Problem statement. Reproduce exactly, from the data that follows, the line with "Given: Delete the Will document with X", the line with "You are a computer-use agent. The", and every line that lies between them.

-- Exercise input follows --

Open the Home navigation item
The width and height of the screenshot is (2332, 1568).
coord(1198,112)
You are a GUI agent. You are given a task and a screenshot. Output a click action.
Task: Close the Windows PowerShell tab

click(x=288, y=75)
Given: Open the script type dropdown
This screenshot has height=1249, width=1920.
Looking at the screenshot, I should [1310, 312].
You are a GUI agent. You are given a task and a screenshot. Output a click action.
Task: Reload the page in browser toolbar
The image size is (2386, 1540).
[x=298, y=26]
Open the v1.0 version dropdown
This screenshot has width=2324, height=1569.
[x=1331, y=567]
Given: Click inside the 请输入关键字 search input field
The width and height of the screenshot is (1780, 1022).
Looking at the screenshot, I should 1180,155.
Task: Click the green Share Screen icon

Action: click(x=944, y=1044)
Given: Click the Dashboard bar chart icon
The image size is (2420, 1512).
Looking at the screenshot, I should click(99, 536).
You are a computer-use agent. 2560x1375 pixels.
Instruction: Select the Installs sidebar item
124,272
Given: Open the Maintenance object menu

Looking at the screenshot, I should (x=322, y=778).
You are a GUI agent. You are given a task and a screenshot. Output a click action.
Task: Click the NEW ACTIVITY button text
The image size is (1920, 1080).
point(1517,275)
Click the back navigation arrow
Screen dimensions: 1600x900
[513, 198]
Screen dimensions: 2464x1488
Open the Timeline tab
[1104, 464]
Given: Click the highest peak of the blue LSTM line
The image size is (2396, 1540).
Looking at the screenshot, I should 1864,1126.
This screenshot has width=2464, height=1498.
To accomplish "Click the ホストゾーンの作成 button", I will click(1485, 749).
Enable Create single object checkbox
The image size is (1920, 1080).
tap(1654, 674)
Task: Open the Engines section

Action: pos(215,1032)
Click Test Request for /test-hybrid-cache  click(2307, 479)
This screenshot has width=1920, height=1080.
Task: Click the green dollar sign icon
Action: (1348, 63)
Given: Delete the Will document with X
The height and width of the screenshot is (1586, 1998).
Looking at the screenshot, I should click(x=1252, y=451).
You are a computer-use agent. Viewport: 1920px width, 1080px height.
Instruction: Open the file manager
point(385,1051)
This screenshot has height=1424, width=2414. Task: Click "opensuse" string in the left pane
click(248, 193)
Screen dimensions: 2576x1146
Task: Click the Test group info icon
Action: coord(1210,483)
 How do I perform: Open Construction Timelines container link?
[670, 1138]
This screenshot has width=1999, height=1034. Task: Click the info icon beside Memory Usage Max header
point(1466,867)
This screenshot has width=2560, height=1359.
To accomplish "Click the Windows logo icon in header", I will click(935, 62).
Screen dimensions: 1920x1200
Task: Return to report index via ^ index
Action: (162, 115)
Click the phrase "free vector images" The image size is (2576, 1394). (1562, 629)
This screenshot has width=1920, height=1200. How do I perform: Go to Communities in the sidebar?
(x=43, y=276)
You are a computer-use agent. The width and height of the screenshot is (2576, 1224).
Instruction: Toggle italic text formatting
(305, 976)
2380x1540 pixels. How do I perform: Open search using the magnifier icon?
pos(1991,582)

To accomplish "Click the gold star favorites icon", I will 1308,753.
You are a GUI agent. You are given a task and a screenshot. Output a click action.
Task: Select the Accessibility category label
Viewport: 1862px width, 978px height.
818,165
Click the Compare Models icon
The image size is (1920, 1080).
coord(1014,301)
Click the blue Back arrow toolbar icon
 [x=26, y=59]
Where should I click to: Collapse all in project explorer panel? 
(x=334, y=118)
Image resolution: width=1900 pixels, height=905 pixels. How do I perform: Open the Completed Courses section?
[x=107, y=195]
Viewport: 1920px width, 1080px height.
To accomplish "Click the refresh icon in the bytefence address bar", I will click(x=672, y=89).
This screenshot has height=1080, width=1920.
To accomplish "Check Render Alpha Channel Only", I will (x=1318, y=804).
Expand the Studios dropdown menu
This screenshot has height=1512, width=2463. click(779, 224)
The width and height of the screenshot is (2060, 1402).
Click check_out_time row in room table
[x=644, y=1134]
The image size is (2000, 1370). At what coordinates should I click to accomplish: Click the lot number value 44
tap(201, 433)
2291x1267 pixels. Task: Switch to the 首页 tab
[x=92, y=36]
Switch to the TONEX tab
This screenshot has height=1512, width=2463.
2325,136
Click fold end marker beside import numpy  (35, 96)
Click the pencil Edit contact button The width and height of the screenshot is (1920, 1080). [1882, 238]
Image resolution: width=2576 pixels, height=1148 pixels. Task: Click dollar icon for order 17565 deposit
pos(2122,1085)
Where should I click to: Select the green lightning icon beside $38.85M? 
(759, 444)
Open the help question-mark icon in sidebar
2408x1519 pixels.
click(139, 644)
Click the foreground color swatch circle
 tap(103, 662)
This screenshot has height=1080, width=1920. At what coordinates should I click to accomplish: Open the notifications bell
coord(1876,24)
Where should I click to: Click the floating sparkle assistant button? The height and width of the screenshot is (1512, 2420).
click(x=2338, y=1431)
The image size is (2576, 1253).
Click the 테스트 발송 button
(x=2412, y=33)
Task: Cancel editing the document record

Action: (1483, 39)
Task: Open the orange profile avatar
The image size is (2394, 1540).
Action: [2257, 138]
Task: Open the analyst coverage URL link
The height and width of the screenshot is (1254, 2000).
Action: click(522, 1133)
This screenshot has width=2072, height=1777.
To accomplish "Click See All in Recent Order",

-- Exercise input concluded --

Response.
Given: Delete the Will document with X
The height and width of the screenshot is (1586, 1998).
Looking at the screenshot, I should click(x=1252, y=451).
You are a computer-use agent. Viewport: 1920px width, 1080px height.
Instruction: Open the file manager
point(385,1051)
This screenshot has height=1424, width=2414. Task: Click "opensuse" string in the left pane
click(248, 193)
Screen dimensions: 2576x1146
Task: Click the Test group info icon
Action: coord(1210,483)
 How do I perform: Open Construction Timelines container link?
[670, 1138]
This screenshot has width=1999, height=1034. Task: Click the info icon beside Memory Usage Max header
point(1466,867)
This screenshot has width=2560, height=1359.
To accomplish "Click the Windows logo icon in header", I will click(935, 62).
Screen dimensions: 1920x1200
Task: Return to report index via ^ index
Action: (162, 115)
Click the phrase "free vector images" The image size is (2576, 1394). (1562, 629)
This screenshot has width=1920, height=1200. How do I perform: Go to Communities in the sidebar?
(x=43, y=276)
You are a computer-use agent. The width and height of the screenshot is (2576, 1224).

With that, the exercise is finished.